Classification tells you what is in an image. Detection tells you where. The output is no longer a class label but a set of bounding boxes, each with a class and a confidence score.
The standard approach is to use an anchor-based detector. A grid is overlaid on the feature map, and at each grid cell the model predicts offsets from a set of predefined anchor boxes of varying aspect ratios and scales. This reframes detection as a regression problem on top of classification.
from torchvision.models.detection import fasterrcnn_resnet50_fpn
from torchvision.models.detection import FasterRCNN_ResNet50_FPN_Weights
model = fasterrcnn_resnet50_fpn(weights=FasterRCNN_ResNet50_FPN_Weights.DEFAULT)
model.eval()
def detect(image_tensor, threshold=0.5):
with torch.no_grad():
predictions = model([image_tensor])[0]
mask = predictions['scores'] > threshold
return {
'boxes': predictions['boxes'][mask],
'labels': predictions['labels'][mask],
'scores': predictions['scores'][mask]
}
Faster R-CNN uses a Feature Pyramid Network (FPN) backbone, which maintains feature maps at multiple scales simultaneously. This is what allows it to detect both a person in the foreground and a distant car in the background of the same image. Small objects are detected from high-resolution early feature maps, large objects from lower-resolution deep ones.

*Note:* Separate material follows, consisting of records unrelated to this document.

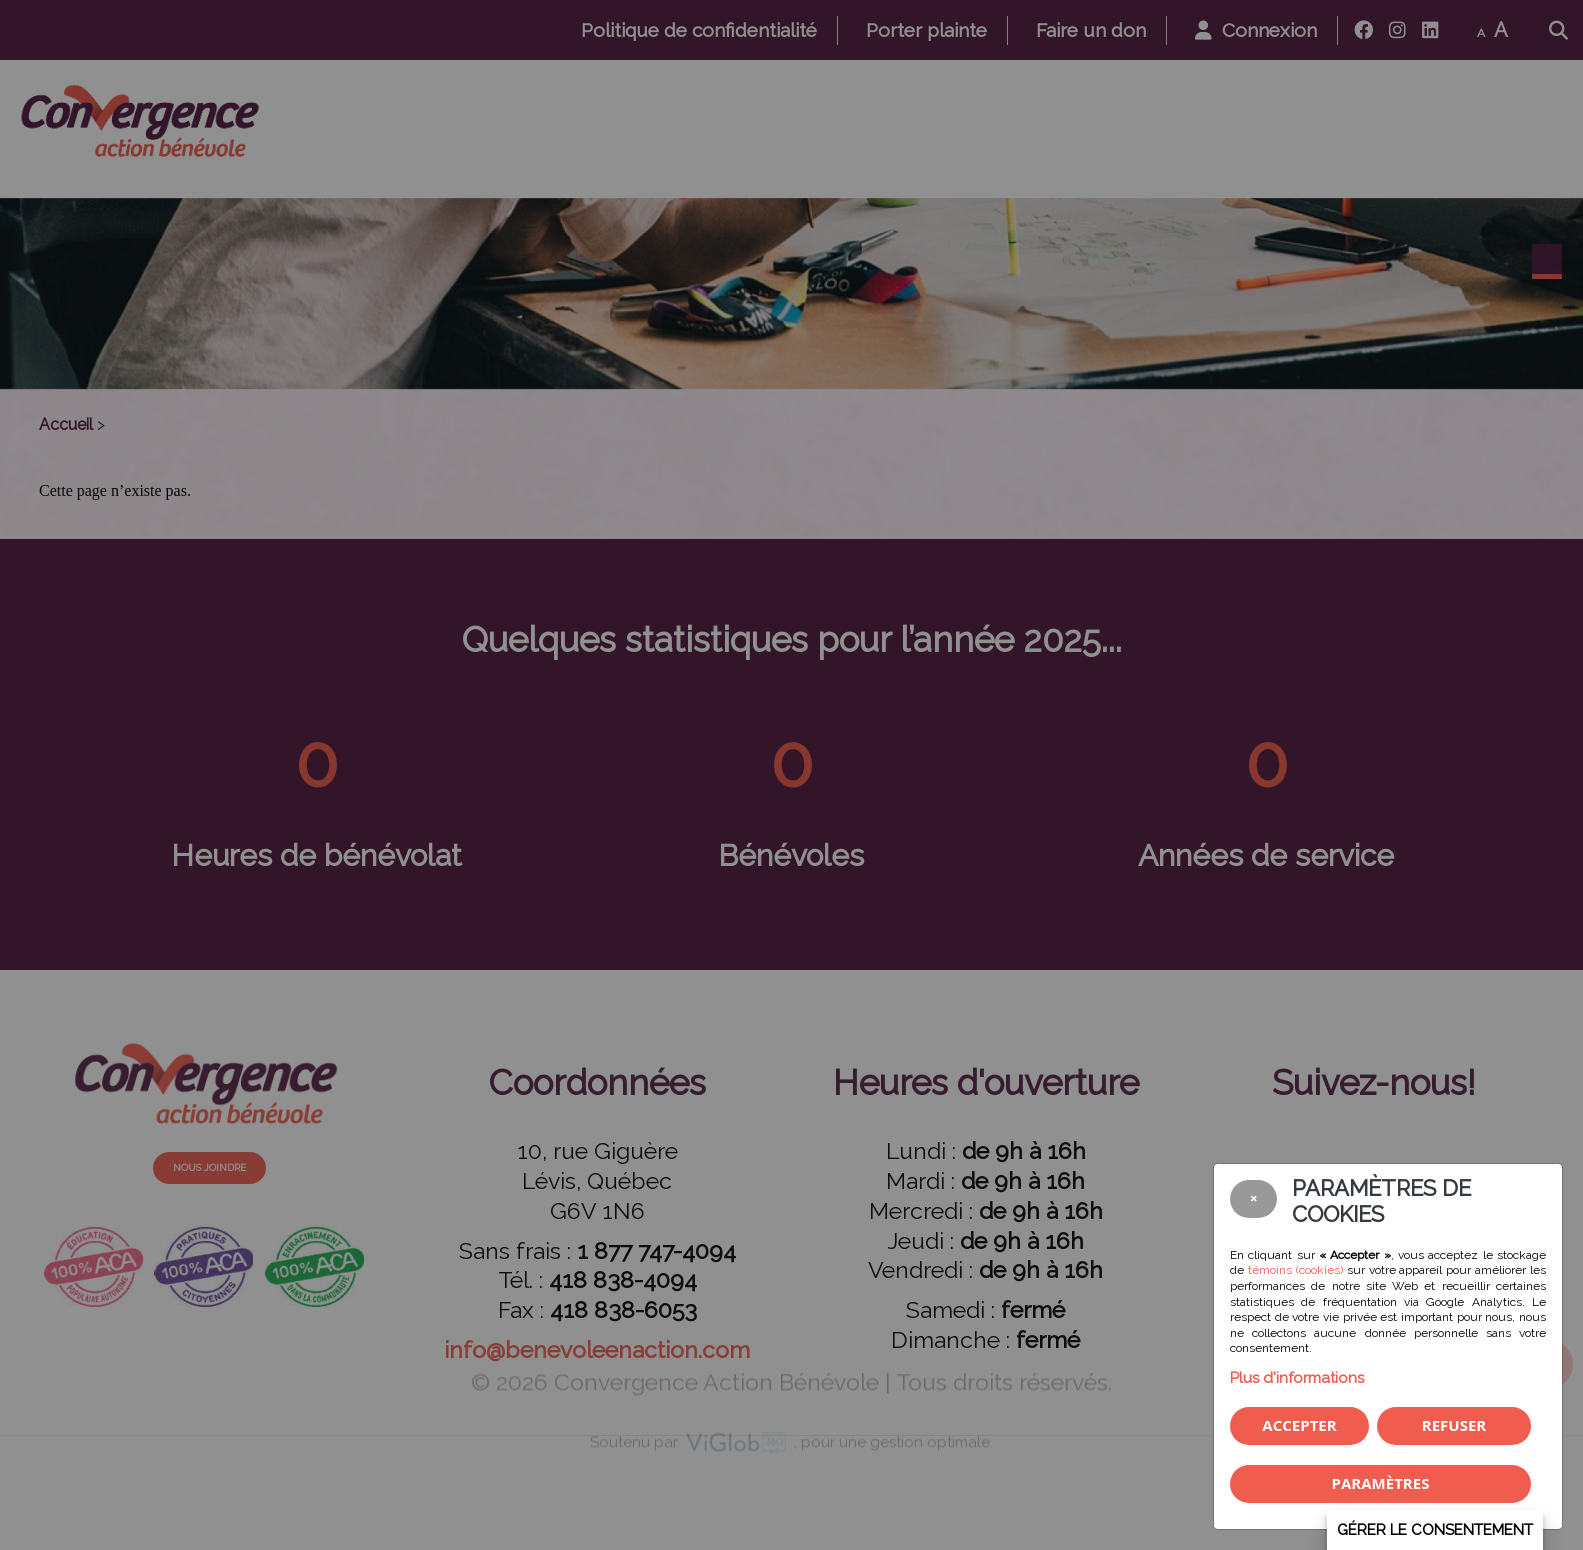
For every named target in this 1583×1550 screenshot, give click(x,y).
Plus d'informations (1297, 1378)
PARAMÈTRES (1381, 1483)
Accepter (1299, 1425)
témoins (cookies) (1295, 1270)
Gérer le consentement (1435, 1530)
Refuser (1454, 1425)
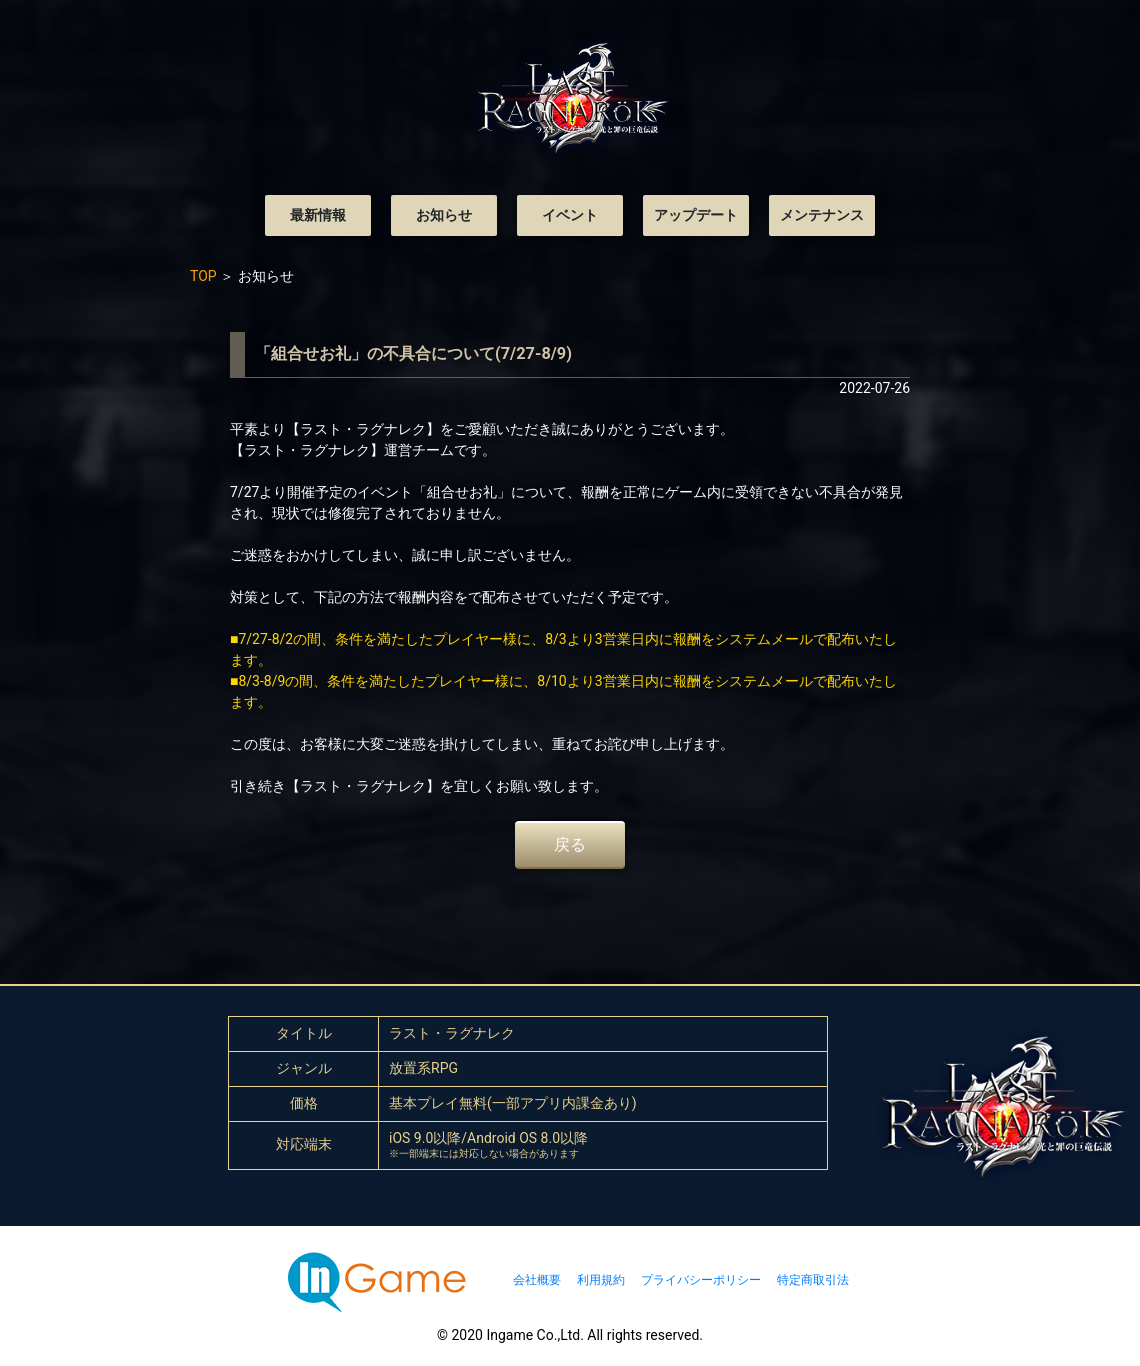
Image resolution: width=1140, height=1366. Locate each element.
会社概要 (537, 1280)
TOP (203, 276)
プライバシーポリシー (701, 1280)
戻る (570, 844)
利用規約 (601, 1280)
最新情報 (318, 215)
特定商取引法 (813, 1280)
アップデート (696, 215)
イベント (570, 215)
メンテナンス (822, 215)
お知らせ (444, 215)
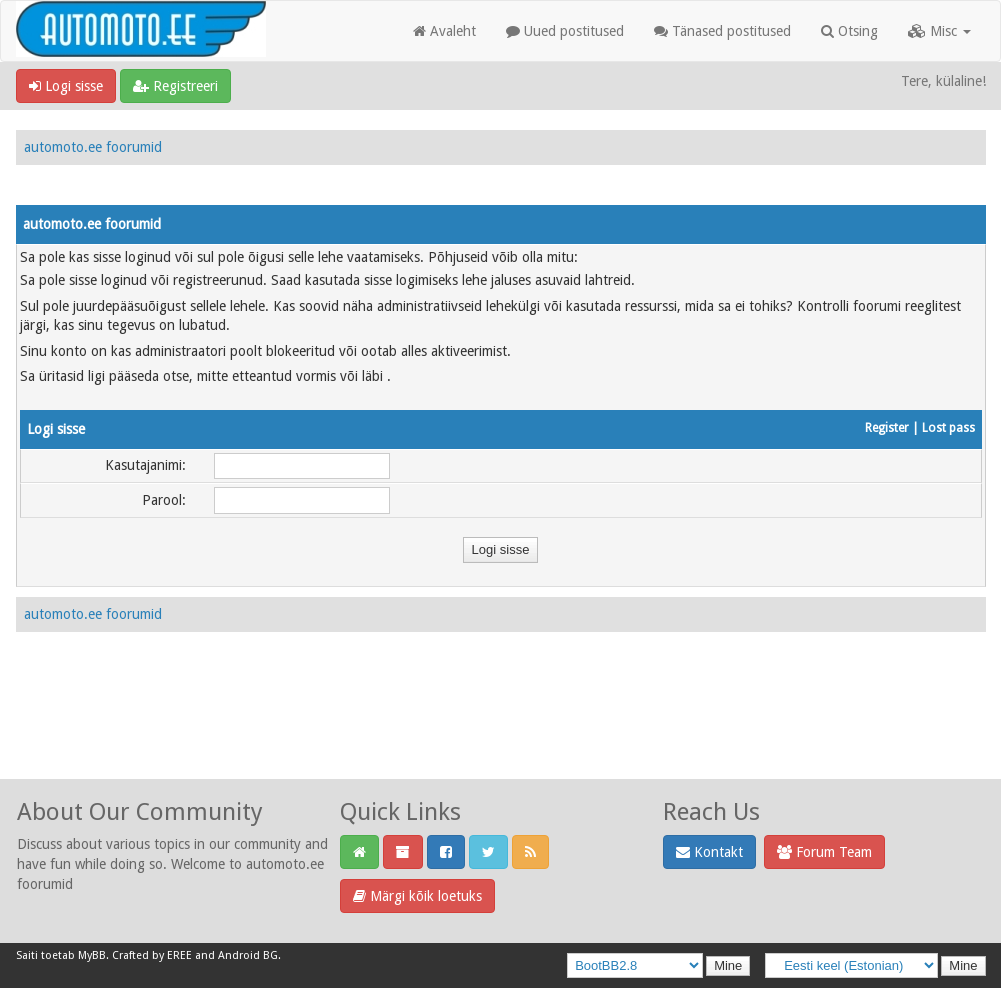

A well-trained detection model will confidently draw a bounding box around a stop sign even if the stop sign has been defaced with stickers. It has learned the shape and colour, not the meaning. It does not understand that a stop sign is a legal instruction. It cannot reason about whether the object is relevant to the current task.
This is where the analogy to human vision breaks down most sharply. We do not just see, we perceive. We attach significance, intention and context to what we observe. A model that achieves 95% accuracy on a benchmark has learned a very sophisticated pattern-matching function. It has not learned to see in the way that word is usually meant.